Monday, 7 May 2012

The object orbiting GD66 is probably a planet, not a Brown Dwarf.

A White Dwarf is the final stage in the life of most stars, a star that has used up all its Hydrogen then undergone a phase of expansion as a Red Giant, but which lacks the mass to undergo a supernova type explosion at the end of this stage of its cycle will end its life as a White Dwarf a small, dense star radiating residual thermal energy. White Dwarfs are typically very dense, with masses similar to that of the sun, but volume's similar to that of the Earth.

The size of a typical White Dwarf compared to the Earth. BBC.

GD66 is a White Dwarf star roughly 183 light years from Earth. It has a mass 66% of that of the Sun, which suggests that it is the remnant of a star originally 2.2-2.6 × the mass of our Sun, and a surface temperature of 11 980 K (compared to 5778 K for our Sun). It has been shown to undergo periodic dimming, that can be best explained by an object orbiting it at a distance of 2.4 AU (i.e. 2.4 × the distance at which the Earth orbits the Sun). It was thought that a planet-sized object would be unable to have survived the evolution of the star at a distance of less than 3.6 AU, leading to speculation that the object orbiting GD66 could be a small star or a Brown Dwarf (an object intermediate in size between a planet and a star).

In a paper published on the arXiv database at Cornell University Library on 7 May 2012, and accepted for publication in the Monthly Notices of the Royal Astronomical Society, a team of scientists lead by Jay Farihi of the Department of Physics & Astronomy at the University of Leicester discuss the results of a study of GD66 using the Hubble Space Telescope and the U.S. Naval Observatory.

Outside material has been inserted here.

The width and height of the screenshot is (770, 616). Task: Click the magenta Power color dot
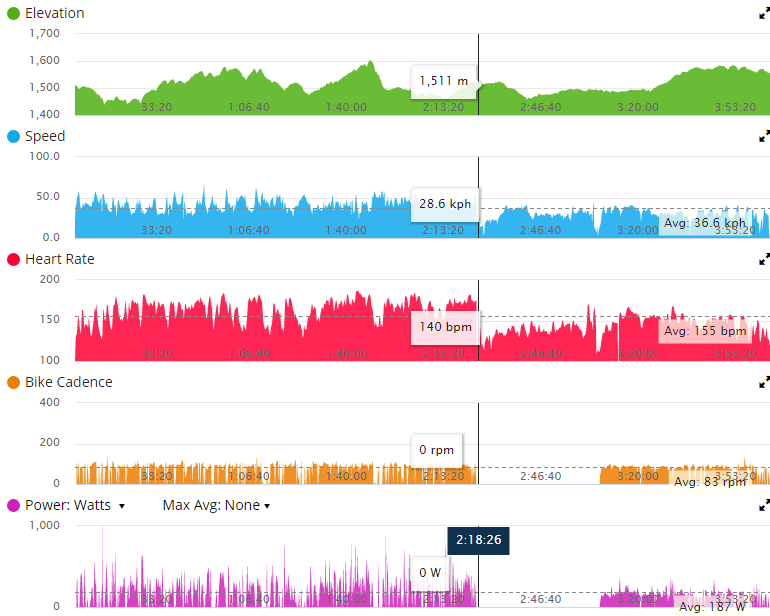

Based upon this study Farihi et al. concluded that the object, dubbed GD66b, had a maximum size of 11 times the mass of Jupiter, and is probably less than 9 times Jupiter's mass. This is big, but still planet-sized, suggesting that planets can survive, or form, closer to White Dwarf's than had previously been realized. This has implications for the number of planets in the Galaxy, as White Dwarfs are very common objects.